Theseus / State Identification
State identification is how Theseus decides whether the current UI is:
- A new state it has never seen before, or
- A known state it has already mapped.
To build a stable UI graph, Theseus needs state identifiers that:
- Are stable under small cosmetic changes.
- Change when the structure or functionality meaningfully changes.
- Can be computed across different platforms and drivers.
What Is a State?
For Ariane, a state is:
A specific configuration of the user interface that is relevant for interaction and navigation.
Examples:
- Main window of an application.
- A dialog (e.g., “Save as”, “Preferences”).

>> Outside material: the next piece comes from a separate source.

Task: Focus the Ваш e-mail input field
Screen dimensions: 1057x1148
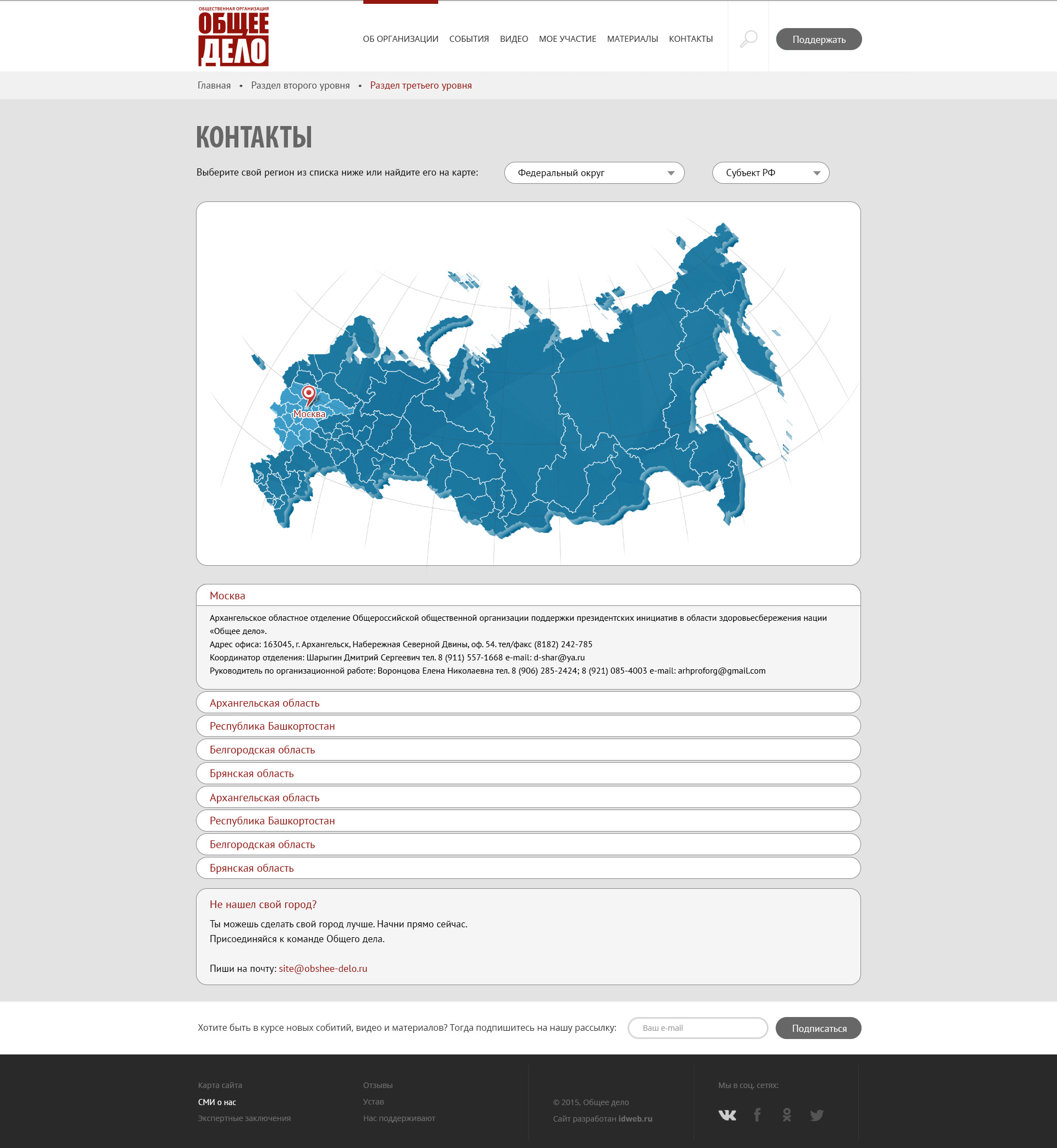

- A subview or screen (e.g., “Export”, “Settings”, “New project”).
A state is represented by:
- The structure of the UI tree.
- The set and arrangement of interactive elements.
- Optionally, an associated screenshot or visual representation.
Fingerprints
Each observed UI tree is converted into a fingerprint. Fingerprints are used to derive:
- A state ID – a compact identifier used in the graph.

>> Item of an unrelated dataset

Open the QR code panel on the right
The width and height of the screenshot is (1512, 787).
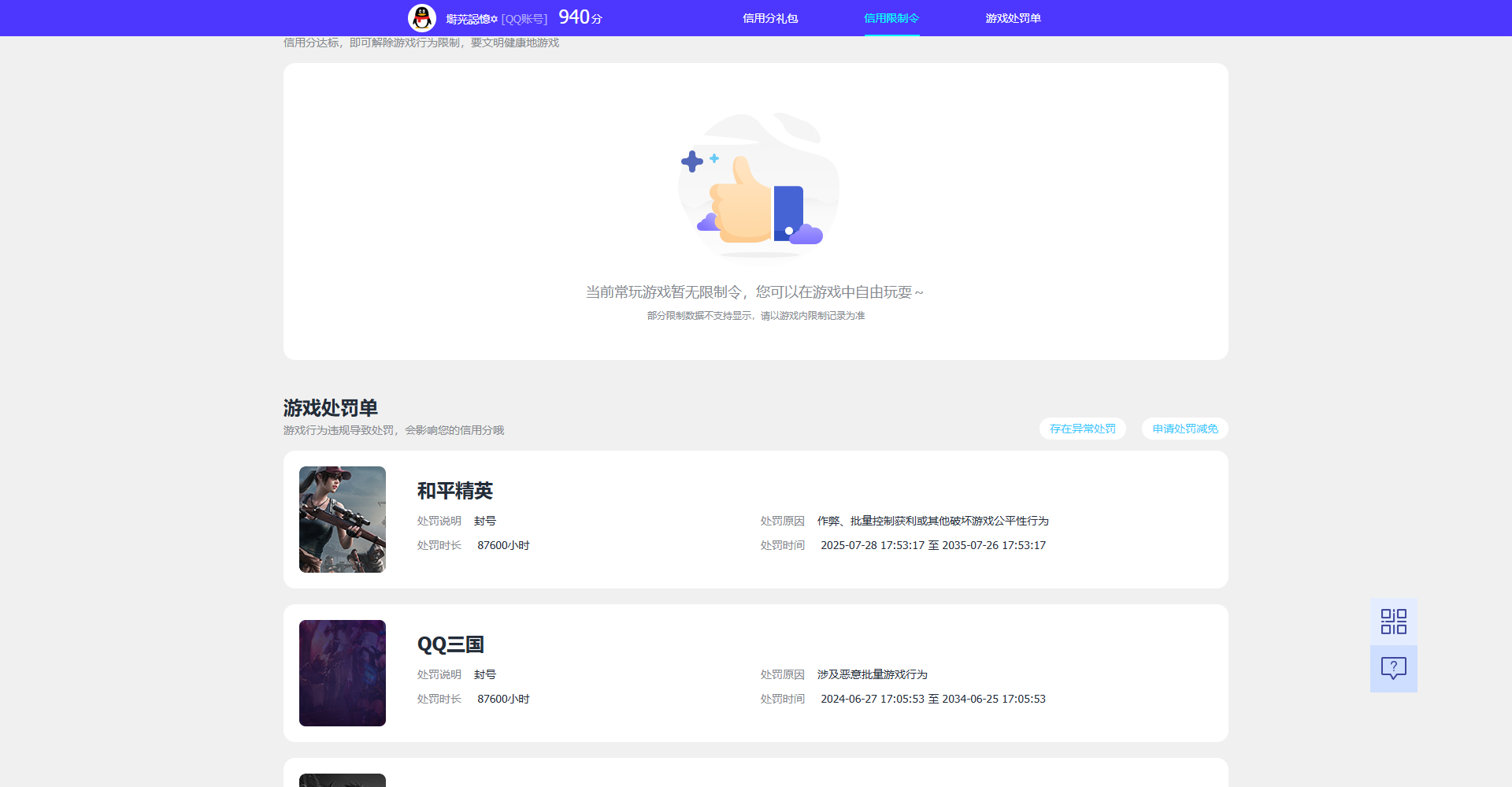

- A notion of similarity – to decide whether two observations represent the same state or a variant.
A typical fingerprint is composed of:
-
Structural hash
- Encodes the shape and roles of the UI tree:
- Node types (button, input, menu item, etc.).

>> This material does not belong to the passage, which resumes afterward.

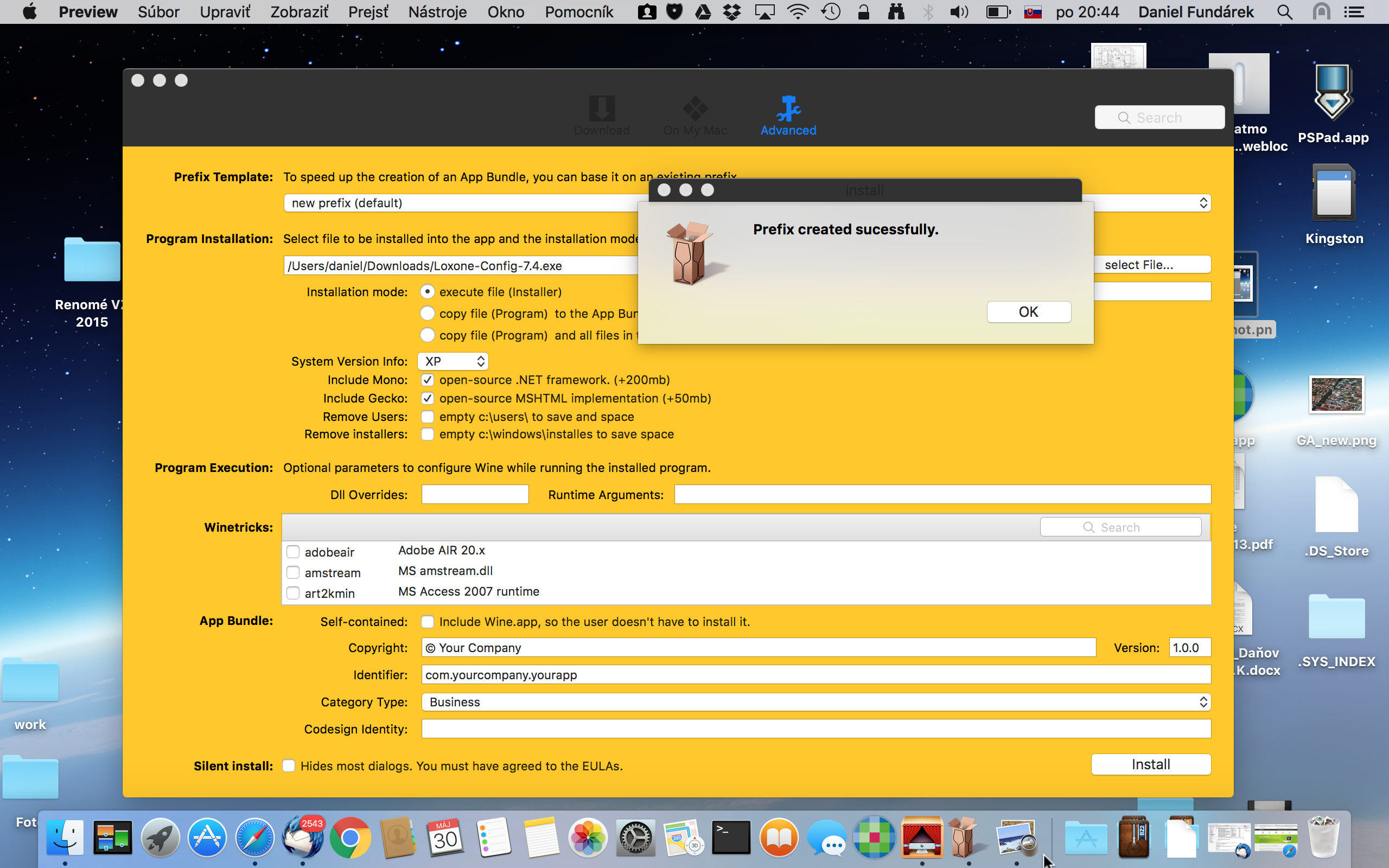This screenshot has width=1389, height=868.
Task: Click into the Identifier text field
Action: click(x=815, y=675)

- Hierarchical relationships.
- Insensitive to purely visual changes (e.g., colors, fonts).
-
Visual hash (perceptual)
- Encodes the appearance of the screen (e.g., pHash of a screenshot).
- Robust to small visual differences but changes when layout/content changes visibly.
-
Optional semantic hash
- Encodes textual content (labels, titles) using OCR or accessibility text.
- Useful when structure is similar but text differences matter.
Example: Fingerprint Computation (Conceptual)
Pseudo-code, omitting implementation details:
def compute_fingerprint(ui_tree, screenshot=None, text_tokens=None):
structure_id = hash_tree_structure(ui_tree)
visual_id = perceptual_hash(screenshot) if screenshot is not None else None
semantic_id = hash_text_tokens(text_tokens) if text_tokens is not None else None
return {
"structure": structure_id,
"visual": visual_id,
"semantic": semantic_id,
}
def compute_state_id(fingerprint):
parts = [
fingerprint["structure"],
fingerprint.get("visual") or "",
fingerprint.get("semantic") or "",
]
return hash_concatenate(parts)